Pictures left aside, return the lines below exactly, from the one with "Screen dimensions: 1387x868" to the end, including both ends.

[Exercise data Boundary: Start]

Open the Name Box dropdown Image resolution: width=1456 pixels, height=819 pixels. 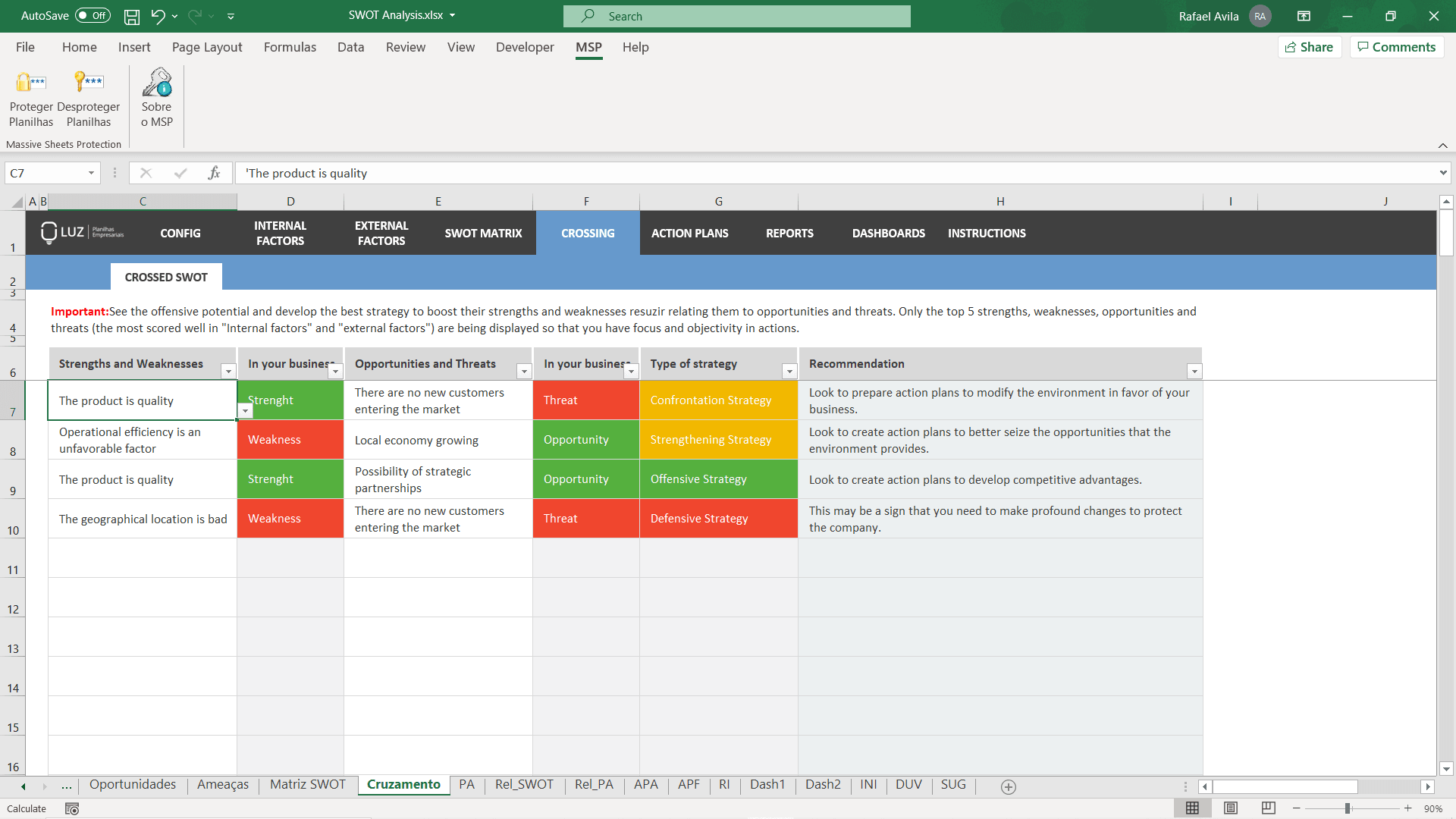[x=91, y=173]
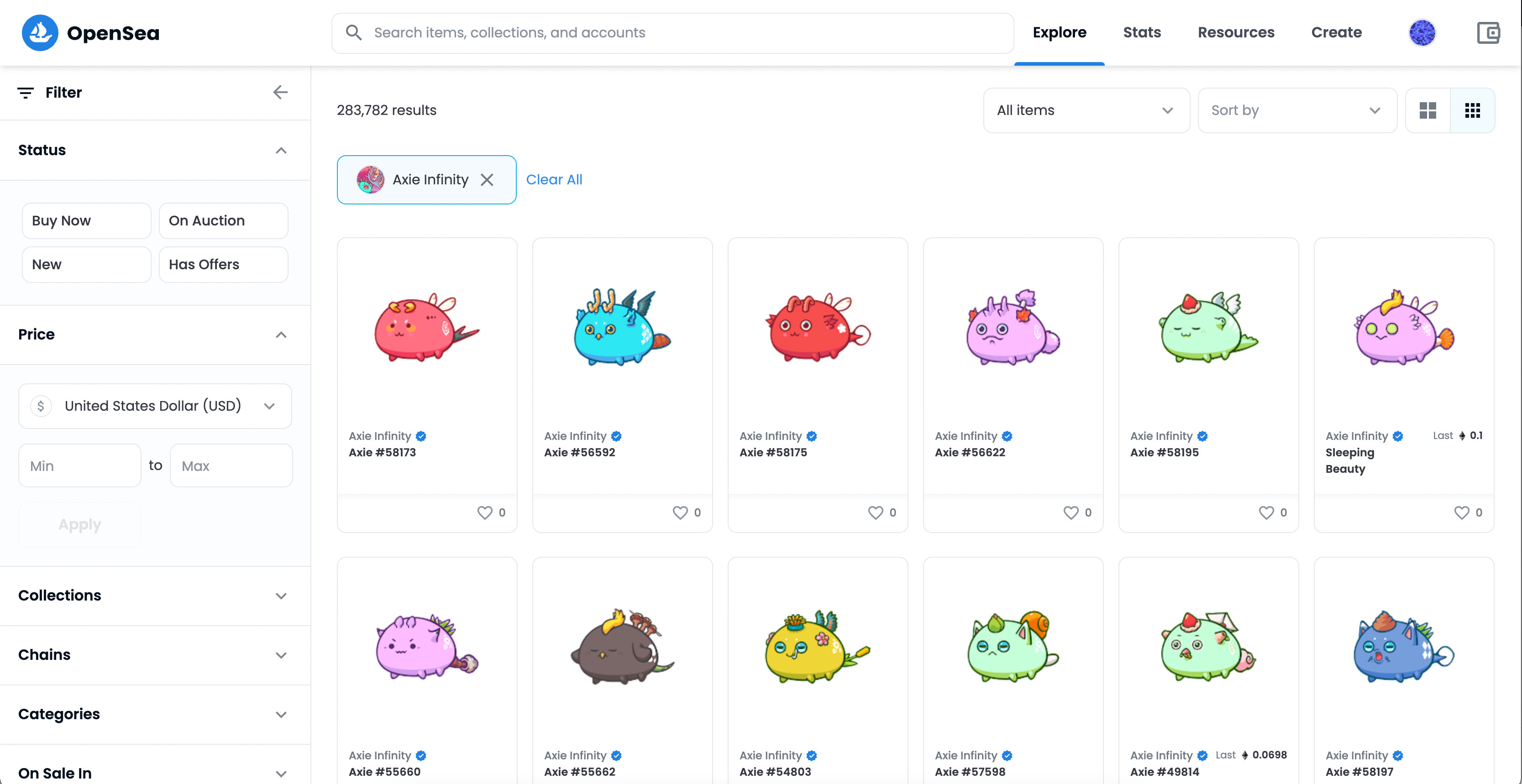Open the wallet sidebar icon
The height and width of the screenshot is (784, 1522).
click(1488, 32)
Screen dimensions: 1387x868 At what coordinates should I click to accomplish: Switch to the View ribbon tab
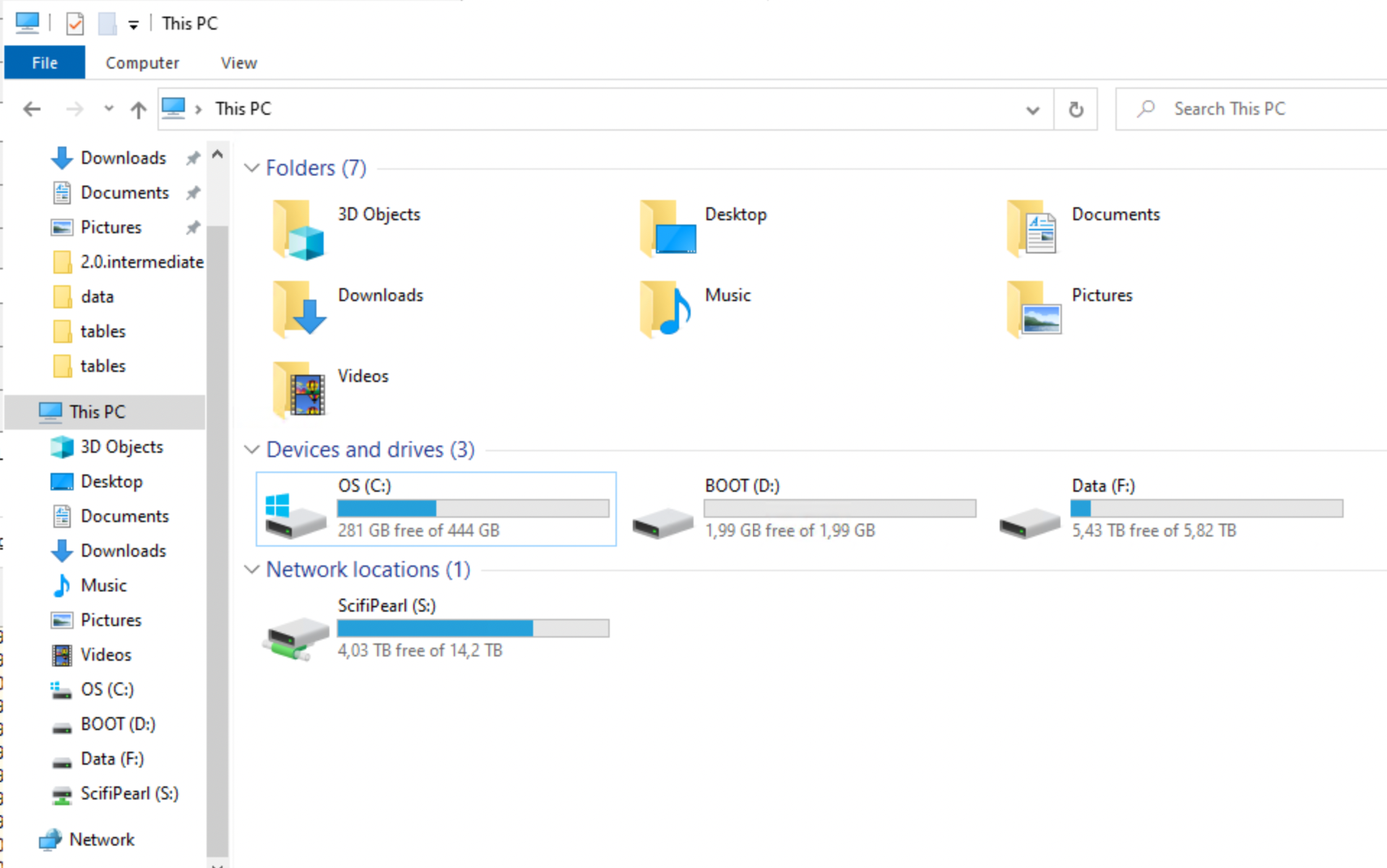[238, 63]
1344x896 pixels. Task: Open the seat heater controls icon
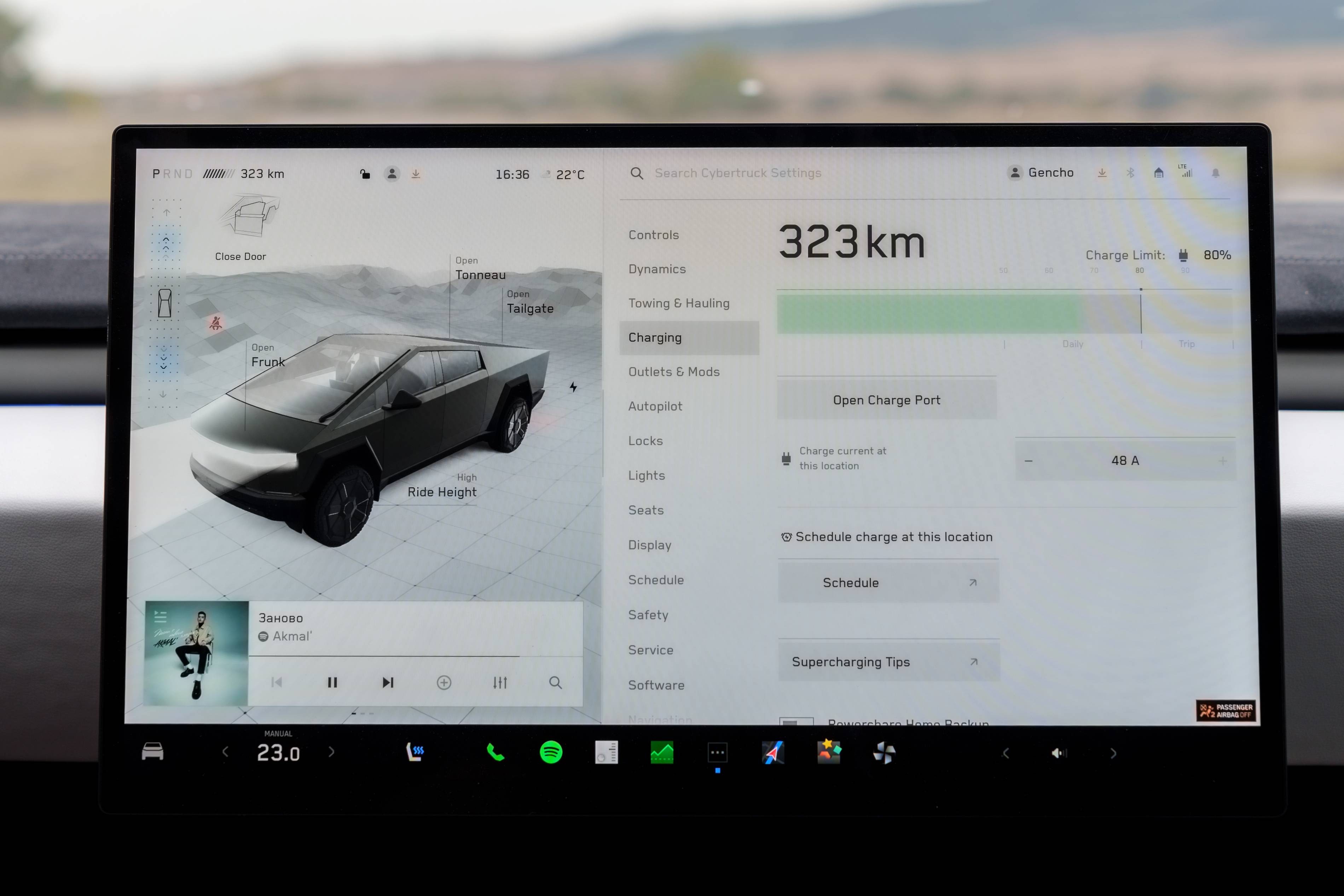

[Exercise data Boundary: End]

▶ Result of the exercise
Screen dimensions: 1387x868 At what coordinates should I click to accomplish: Switch to the View ribbon tab
[238, 63]
1344x896 pixels. Task: Open the seat heater controls icon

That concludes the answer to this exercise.